Though researchers have known for years fossils of dinosaur bones are sandwiched among the sedimentary layers, Joeckel and research partners Greg Ludvigson of the Kansas Geological Survey and State Paleontologist Jim Kirkland of the Utah Geological Survey also found features in the sediments that appear to be dinosaur tracks.
“It is no exaggeration that dinosaurs walked on these ancient soils,” Joeckel said.
Dinosaur bones and tracks can be found nearby. The remains of Utahraptor, a bipedal, predatory dinosaur like the “raptors” depicted in the 2015 movie “Jurassic World,” are found in the Yellow Cat Member.
The work is part of a long-term research program involving personnel from three state geological surveys and universities in the United States and Europe.

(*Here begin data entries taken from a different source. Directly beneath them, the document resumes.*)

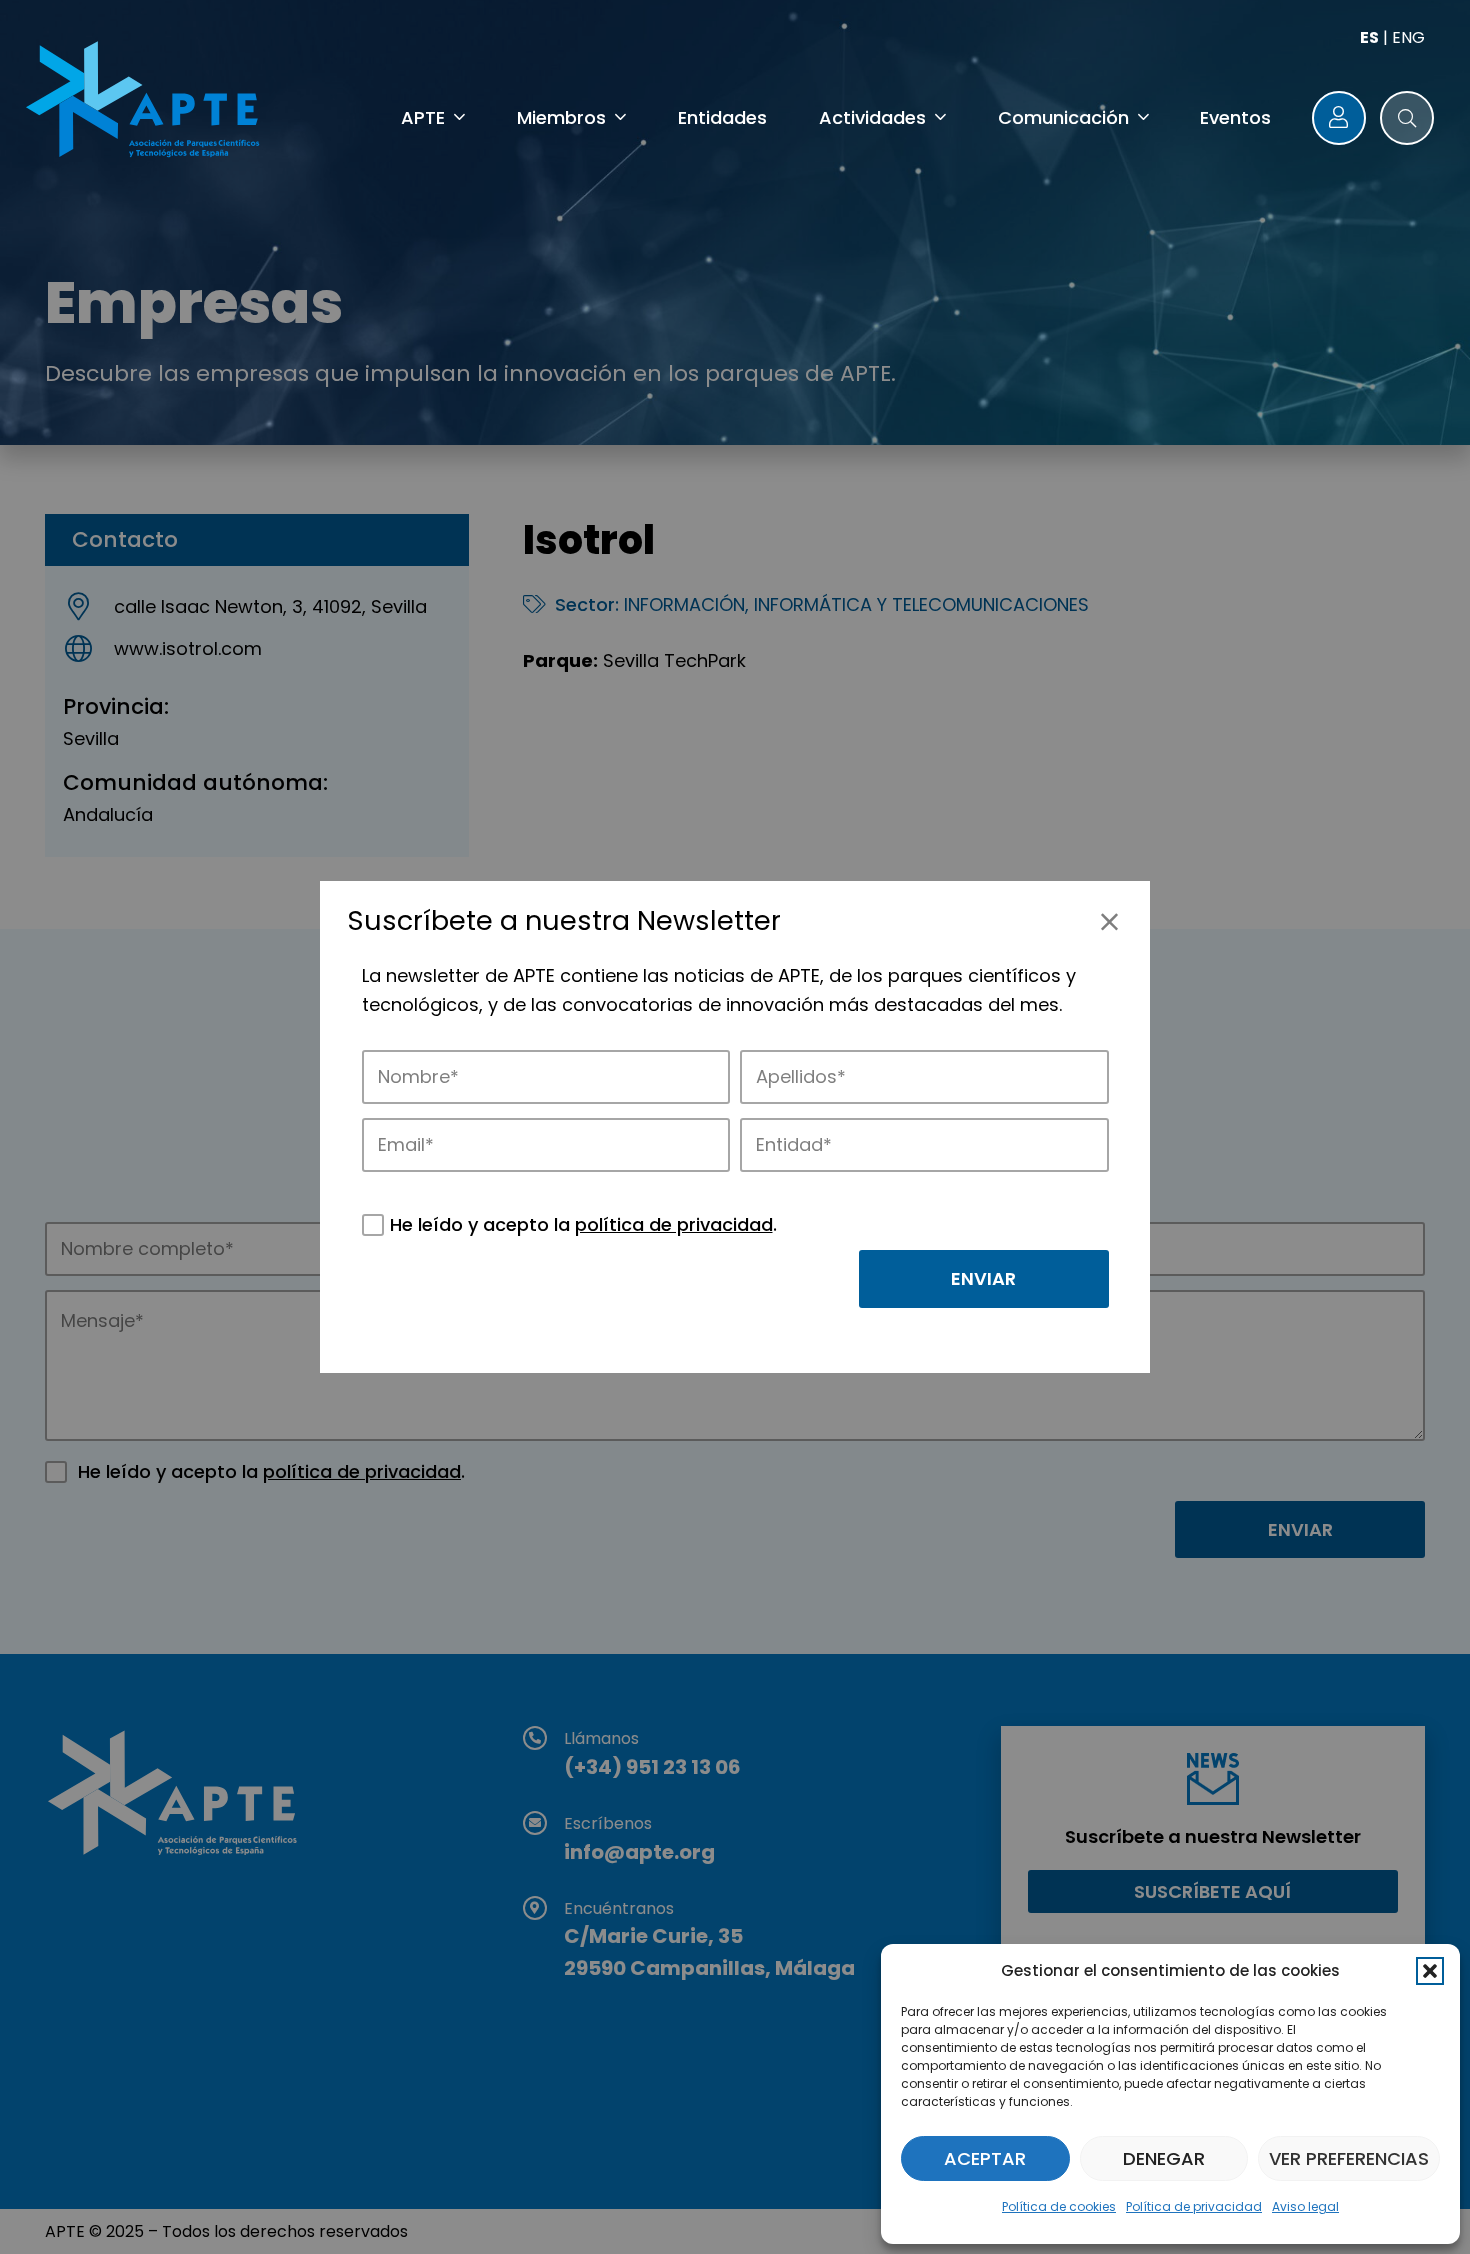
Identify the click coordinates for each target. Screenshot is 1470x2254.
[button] (1430, 1971)
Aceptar (985, 2158)
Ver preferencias (1349, 2158)
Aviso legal (1305, 2206)
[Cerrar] (1109, 921)
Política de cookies (1059, 2206)
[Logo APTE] (146, 103)
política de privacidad (674, 1224)
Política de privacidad (1194, 2206)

Joeckel and colleagues have already published on the stable-isotope geochemistry of the Cedar Mountain Formation and its relationship to global change in an ancient “greenhouse” world.
The research team began the Yellow Cat Member study in 2008 as part of a larger effort to study ancient climates and other aspects recorded in the sediments of the Cedar Mountain Formation. By mapping, studying and testing samples from the formations, researchers aim to learn about the climate of the past. The work also will lead to an improved understanding of the mechanisms and consequences of future climate change on Earth.